* [ASSIGNMENT]: Note each line in the data holding the string "will" and report it.

BEGIN

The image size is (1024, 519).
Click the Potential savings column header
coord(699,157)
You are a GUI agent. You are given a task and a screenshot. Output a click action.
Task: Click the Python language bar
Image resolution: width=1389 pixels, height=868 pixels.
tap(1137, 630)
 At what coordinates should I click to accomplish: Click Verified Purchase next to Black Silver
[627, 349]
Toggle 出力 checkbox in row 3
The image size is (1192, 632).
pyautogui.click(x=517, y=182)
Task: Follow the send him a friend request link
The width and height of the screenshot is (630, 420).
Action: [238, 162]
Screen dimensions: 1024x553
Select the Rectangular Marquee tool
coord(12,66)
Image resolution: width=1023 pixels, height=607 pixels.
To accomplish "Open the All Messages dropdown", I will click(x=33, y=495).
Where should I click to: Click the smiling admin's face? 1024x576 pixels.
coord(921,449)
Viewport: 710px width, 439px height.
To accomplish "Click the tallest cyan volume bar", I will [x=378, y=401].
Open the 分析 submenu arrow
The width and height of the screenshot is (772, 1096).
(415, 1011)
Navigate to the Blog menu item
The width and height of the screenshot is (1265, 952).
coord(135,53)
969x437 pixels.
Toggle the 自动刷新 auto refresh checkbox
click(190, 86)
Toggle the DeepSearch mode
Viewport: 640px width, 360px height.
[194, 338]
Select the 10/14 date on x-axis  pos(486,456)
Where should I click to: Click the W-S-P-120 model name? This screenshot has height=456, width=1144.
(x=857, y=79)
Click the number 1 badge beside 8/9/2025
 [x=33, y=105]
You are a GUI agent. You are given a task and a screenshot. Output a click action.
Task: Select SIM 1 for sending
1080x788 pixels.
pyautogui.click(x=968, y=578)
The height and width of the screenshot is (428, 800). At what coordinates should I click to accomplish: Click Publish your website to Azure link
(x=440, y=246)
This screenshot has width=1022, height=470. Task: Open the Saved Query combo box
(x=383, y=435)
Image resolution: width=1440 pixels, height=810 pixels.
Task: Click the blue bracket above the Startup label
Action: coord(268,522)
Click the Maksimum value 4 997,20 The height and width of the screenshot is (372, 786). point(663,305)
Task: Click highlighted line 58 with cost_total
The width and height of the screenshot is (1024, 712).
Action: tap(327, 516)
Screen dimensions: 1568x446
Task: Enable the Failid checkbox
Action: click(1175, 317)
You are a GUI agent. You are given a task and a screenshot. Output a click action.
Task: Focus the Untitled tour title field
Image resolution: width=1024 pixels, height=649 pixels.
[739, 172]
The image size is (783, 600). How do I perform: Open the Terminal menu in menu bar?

END

* [TASK ANSWER]:
To accomplish "Open the All Messages dropdown", I will click(x=33, y=495).
To accomplish "Click the tallest cyan volume bar", I will [x=378, y=401].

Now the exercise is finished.